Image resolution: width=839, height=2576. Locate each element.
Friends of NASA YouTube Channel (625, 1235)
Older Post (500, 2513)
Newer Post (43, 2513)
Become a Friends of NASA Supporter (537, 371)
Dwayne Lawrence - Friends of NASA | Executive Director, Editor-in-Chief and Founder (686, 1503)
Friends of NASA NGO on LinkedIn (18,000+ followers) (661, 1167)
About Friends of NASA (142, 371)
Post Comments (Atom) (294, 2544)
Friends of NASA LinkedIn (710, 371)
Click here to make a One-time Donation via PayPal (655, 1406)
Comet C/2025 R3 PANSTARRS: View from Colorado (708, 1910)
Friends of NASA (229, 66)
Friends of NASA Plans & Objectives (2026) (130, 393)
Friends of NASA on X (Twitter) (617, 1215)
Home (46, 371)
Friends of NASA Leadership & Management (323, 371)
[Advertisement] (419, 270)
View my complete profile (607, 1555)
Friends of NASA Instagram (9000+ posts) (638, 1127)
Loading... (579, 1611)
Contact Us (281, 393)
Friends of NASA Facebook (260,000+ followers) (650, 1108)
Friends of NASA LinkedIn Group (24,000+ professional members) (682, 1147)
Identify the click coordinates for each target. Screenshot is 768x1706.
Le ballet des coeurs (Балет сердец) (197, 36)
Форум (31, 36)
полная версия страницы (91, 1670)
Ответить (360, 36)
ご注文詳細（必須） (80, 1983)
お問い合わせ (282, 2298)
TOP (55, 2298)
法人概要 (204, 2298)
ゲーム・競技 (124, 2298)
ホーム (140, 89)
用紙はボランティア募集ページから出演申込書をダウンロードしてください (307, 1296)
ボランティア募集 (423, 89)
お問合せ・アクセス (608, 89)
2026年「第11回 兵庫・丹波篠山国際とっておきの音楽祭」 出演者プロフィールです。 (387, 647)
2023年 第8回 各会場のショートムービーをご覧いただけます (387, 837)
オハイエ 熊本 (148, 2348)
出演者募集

Task instructions
Copy out all of the entries above word for word, keeping every line as it appears.

Problem solution
Image resolution: width=839, height=2576. Locate each element.
Friends of NASA YouTube Channel (625, 1235)
Older Post (500, 2513)
Newer Post (43, 2513)
Become a Friends of NASA Supporter (537, 371)
Dwayne Lawrence - Friends of NASA | Executive Director, Editor-in-Chief and Founder (686, 1503)
Friends of NASA NGO on LinkedIn (18,000+ followers) (661, 1167)
About Friends of NASA (142, 371)
Post Comments (Atom) (294, 2544)
Friends of NASA LinkedIn (710, 371)
Click here to make a One-time Donation via PayPal (655, 1406)
Comet C/2025 R3 PANSTARRS: View from Colorado (708, 1910)
Friends of NASA (229, 66)
Friends of NASA Plans & Objectives (2026) (130, 393)
Friends of NASA on X (Twitter) (617, 1215)
Home (46, 371)
Friends of NASA Leadership & Management (323, 371)
[Advertisement] (419, 270)
View my complete profile (607, 1555)
Friends of NASA Instagram (9000+ posts) (638, 1127)
Loading... (579, 1611)
Contact Us (281, 393)
Friends of NASA Facebook (260,000+ followers) (650, 1108)
Friends of NASA LinkedIn Group (24,000+ professional members) (682, 1147)
Identify the click coordinates for each target. Screenshot is 768x1706.
Le ballet des coeurs (Балет сердец) (197, 36)
Форум (31, 36)
полная версия страницы (91, 1670)
Ответить (360, 36)
ご注文詳細（必須） (80, 1983)
お問い合わせ (282, 2298)
TOP (55, 2298)
法人概要 (204, 2298)
ゲーム・競技 (124, 2298)
ホーム (140, 89)
用紙はボランティア募集ページから出演申込書をダウンロードしてください (307, 1296)
ボランティア募集 (423, 89)
お問合せ・アクセス (608, 89)
2026年「第11回 兵庫・丹波篠山国際とっておきの音楽祭」 出演者プロフィールです。 (387, 647)
2023年 第8回 各会場のショートムービーをご覧いただけます (387, 837)
オハイエ 熊本 (148, 2348)
出演者募集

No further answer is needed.